We arrived at the temple bright an early in the morning since our flight landed in Luxor around 8 am. We drove to the temple, passing by the avenue of the Sphinxes which connects Karnak and Luxor temples. There are 1,000 sphinxes (or used to be) lining the avenue. Many have been damaged because people built houses on top of them. The most intact sphinxes are near Luxor temple. The god Amun Ra and others were carried between the two temples on sacred barques (boats).
Originally, the temples sprawled over 250 acres. There are multiple pylons (huge stone gateways) running north/south and east/west leading to nine large courtyards. It took over 2000 years to build. The Nile used to be at entrance but that has changed over the years.





We entered the Temple of Ramses III. As we toured, Walid (our Jordan guide was Waleed, our Egypt guide, Walid!) pointed out unique features to us. The sphinx here is a ram-headed sphinx, unlike the sphinx at the pyramids of Giza. The Ankh is the symbol of eternity. It actually represents the male member topped by a uterus! We learned some interesting facts about Ramses III. It used to be common practice to cut off the hands of your enemies as a way of counting how many you had captured. This pharaoh stopped that practice. Instead, he made them eunuchs. Less counting, I guess? Ramses wife had him killed so that her son could be king. It didn’t work so well since they were both arrested and killed.



The Egyptians worshipped the god Amun Ra. King Tutankhamun’s father decided that he would worship a different god. Turns out that wasn’t a popular decision and so he was killed, and Tut became king. He went back to worshipping Amun Ra. The tree shape here is the god that his father worshipped.

As we walked through the temple, Walid explained the meaning of the cartouche, drawings, and hieroglyphics we saw. Ancient paint was visible on some.



We entered the holy of holies. As you approach, the height of the building narrows and path leads uphill. This was standard at each temple we visited.
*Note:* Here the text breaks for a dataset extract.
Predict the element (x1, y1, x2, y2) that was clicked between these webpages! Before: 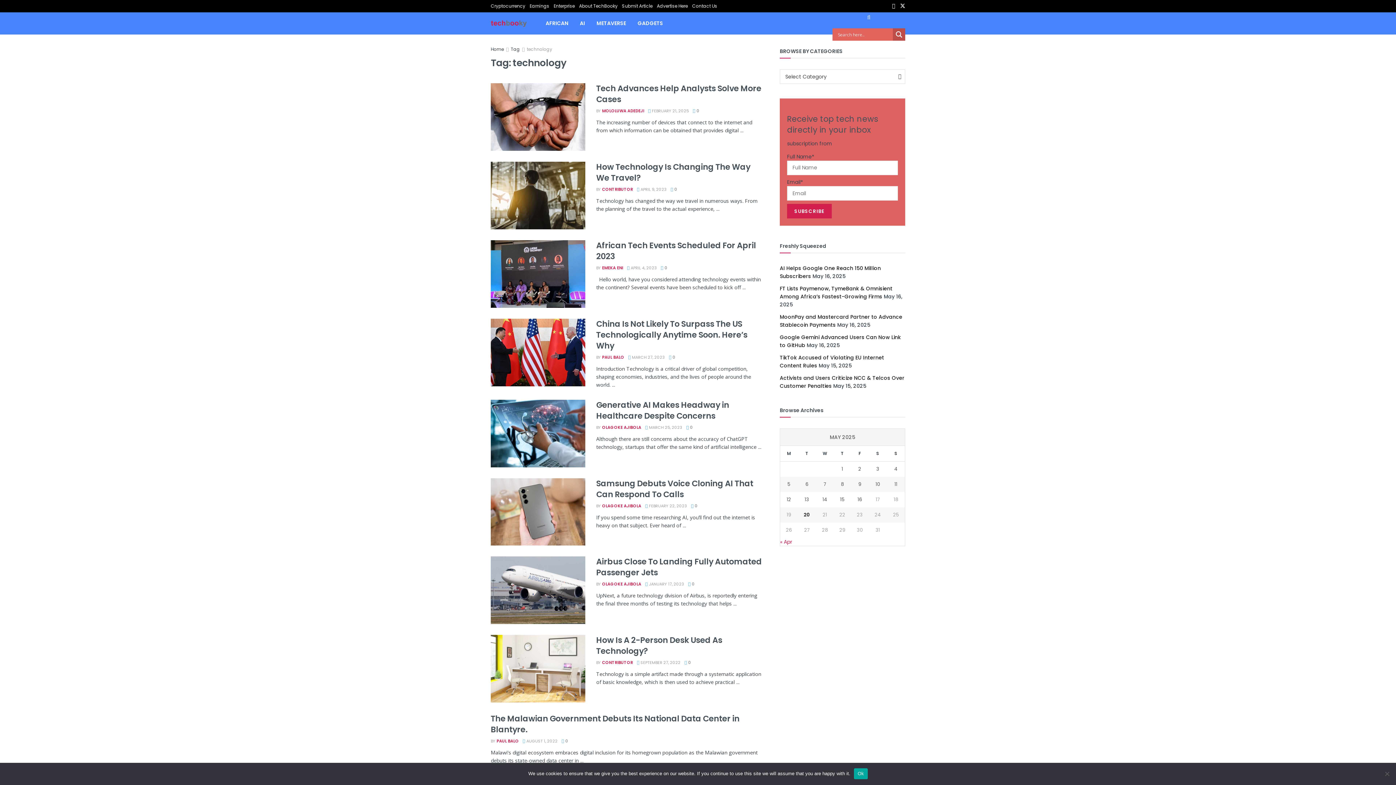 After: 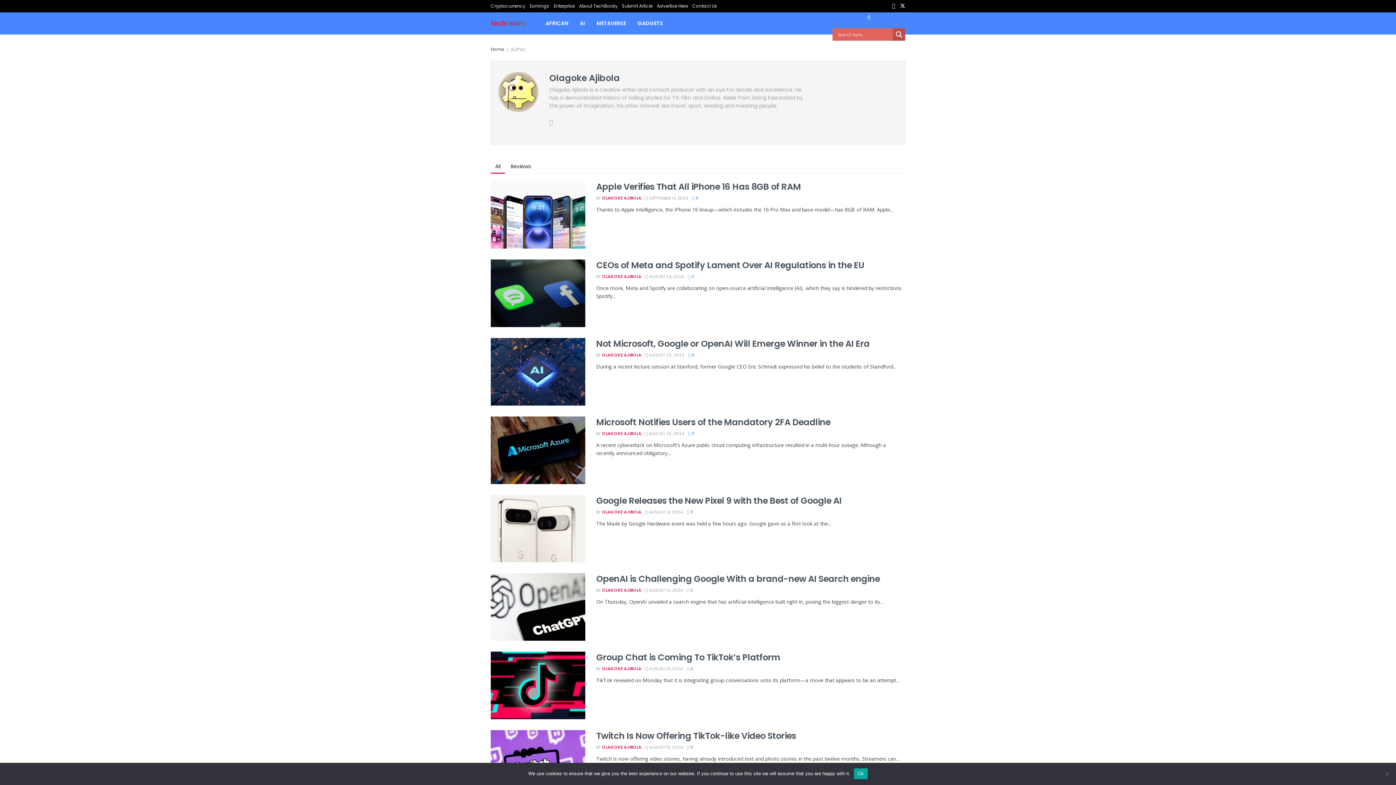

Only the high priest could enter the holy of holies. The oval shape on the walls is a cartouche, which symbolizes eternity. The king’s name is inscribed inside the cartouche.
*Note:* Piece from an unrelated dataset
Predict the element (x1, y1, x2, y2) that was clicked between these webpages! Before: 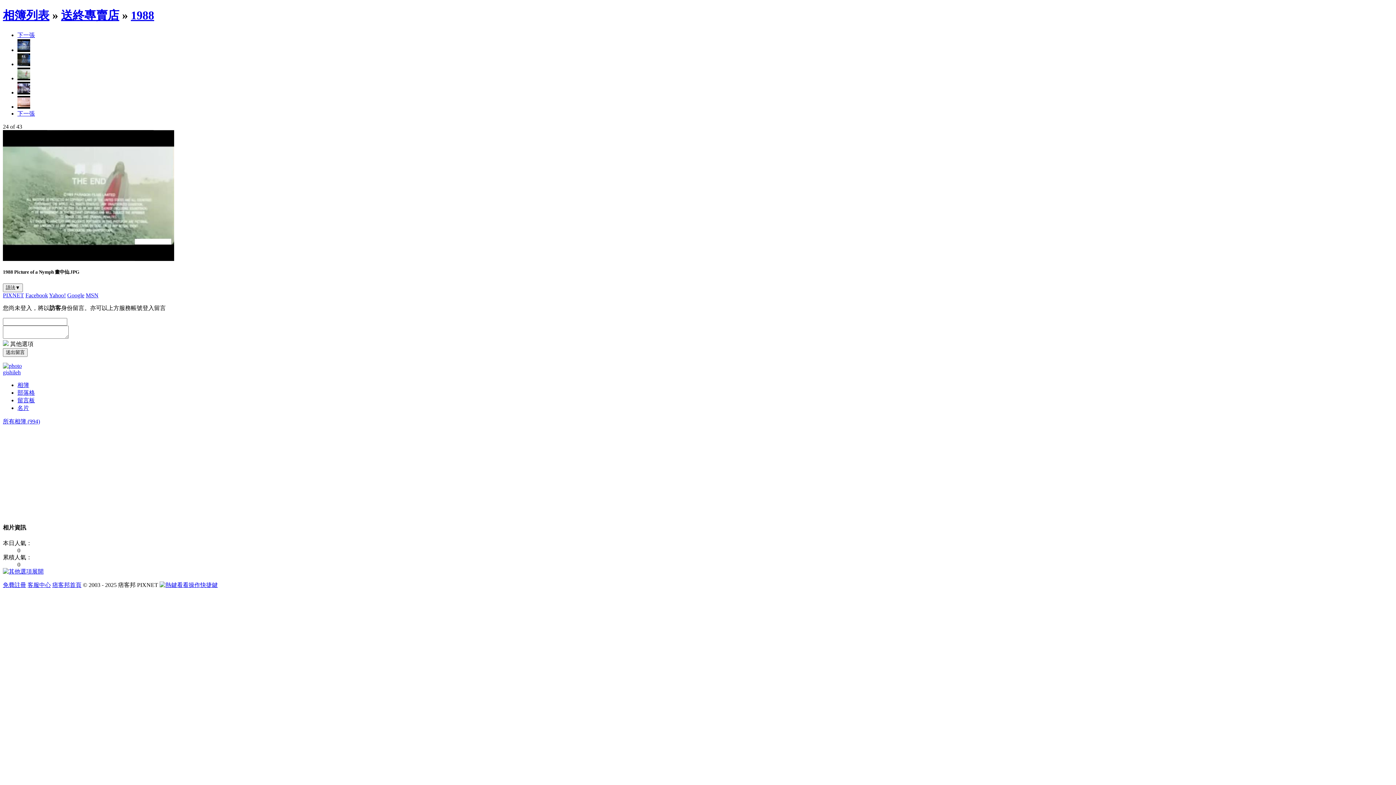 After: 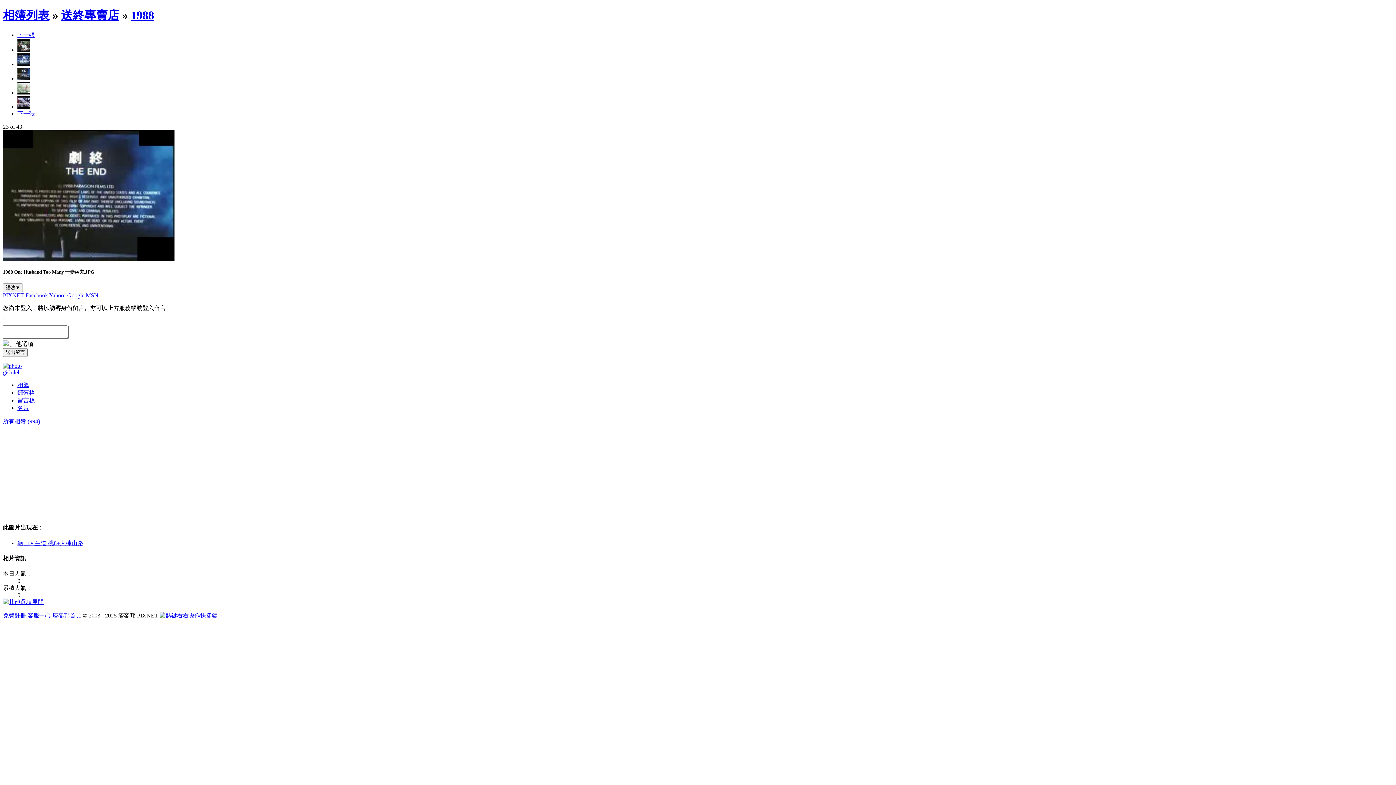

We were given a little bit of time to wander around before heading to the next stop.






After visiting the temple, we had a stop at a designated shop, this one selling papyrus. We had been warned by our tour guide not to buy papyrus “off the street” as it is fake. We were given a demonstration of how papyrus is created and then given the opportunity to purchase artwork.
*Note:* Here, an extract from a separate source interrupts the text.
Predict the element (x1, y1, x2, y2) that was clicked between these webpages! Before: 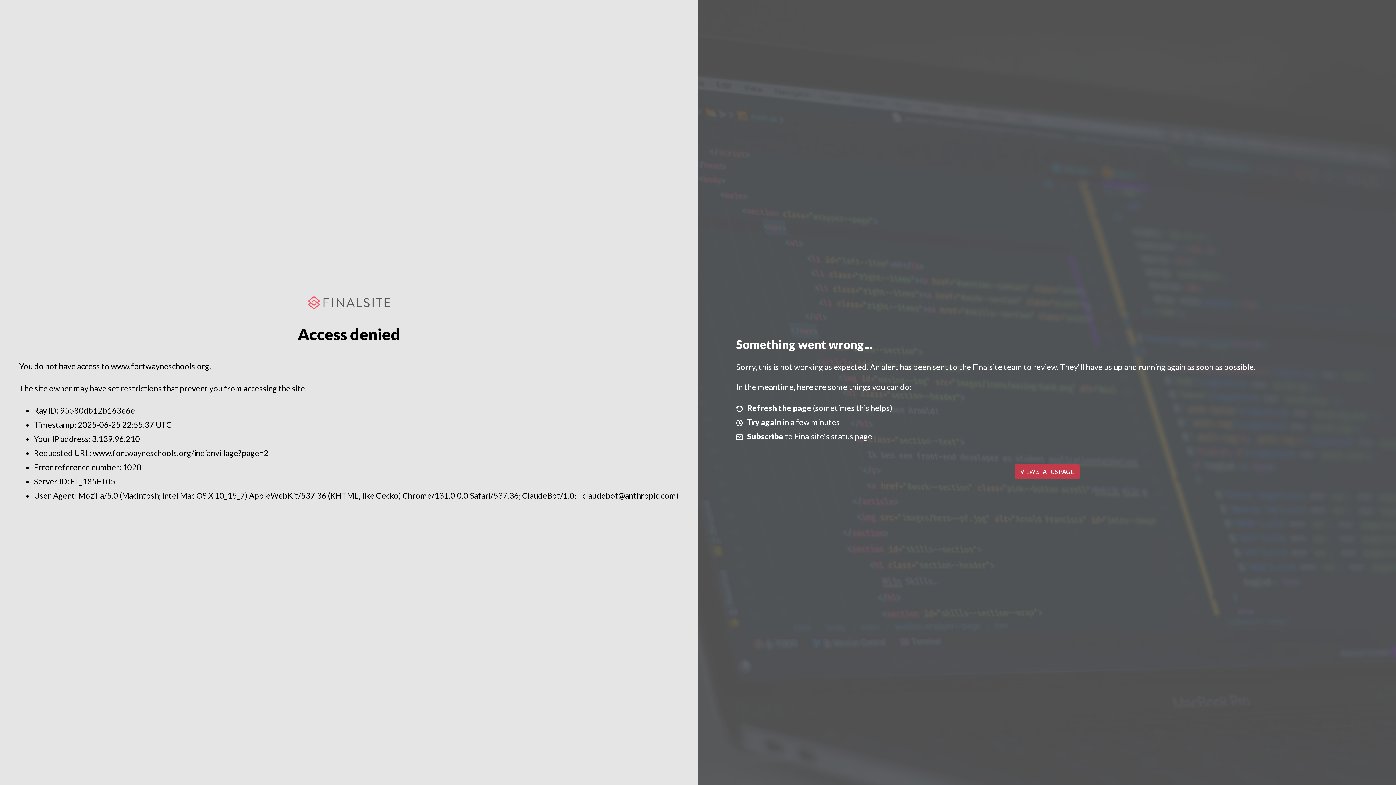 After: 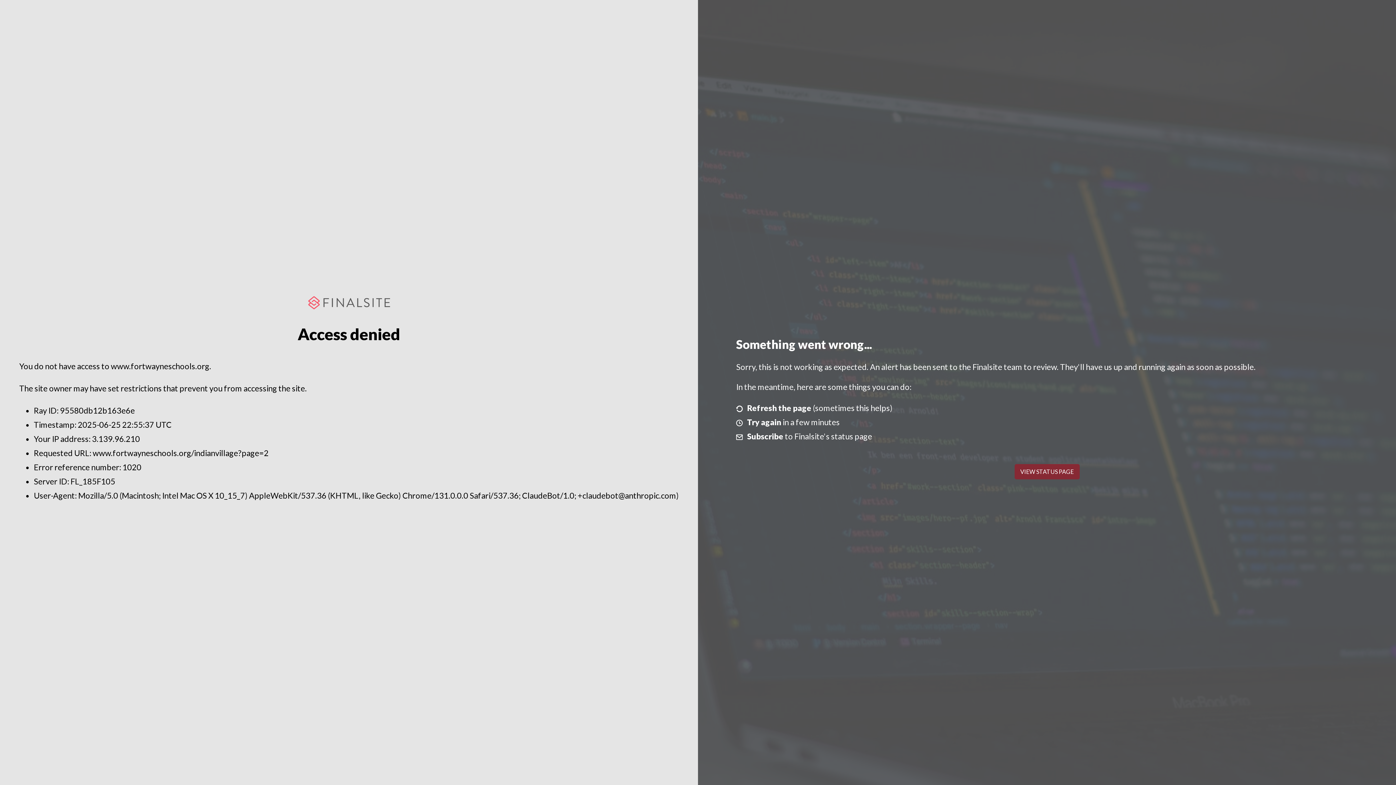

A papyrus plant grows 3 meters (a little over 9 feet) tall. It is considered a holy plant; the stem is pyramidal in shape. The exterior is sliced off and the interior is sliced into rods. A mallet is used to pound the rods into flattened pieces. A rolling pin is then used to squeeze any remaining water out. I’m not sure why as the next step is to soak the pieces in water for 6 days! Then, the pieces are arranged horizontally and vertically to create a piece of “paper”, which is pressed with a stone for 6 additional days. A finished piece of papyrus will not crack, even when rolled up. It can be washed to erase the writing in order to be reused. We were told that ancient Egyptians used lengths up papyrus up to 25 meters in length!
The prices of the artwork ranged from $25 US on up into the hundreds. A few in our group took advantage of the buying opportunity.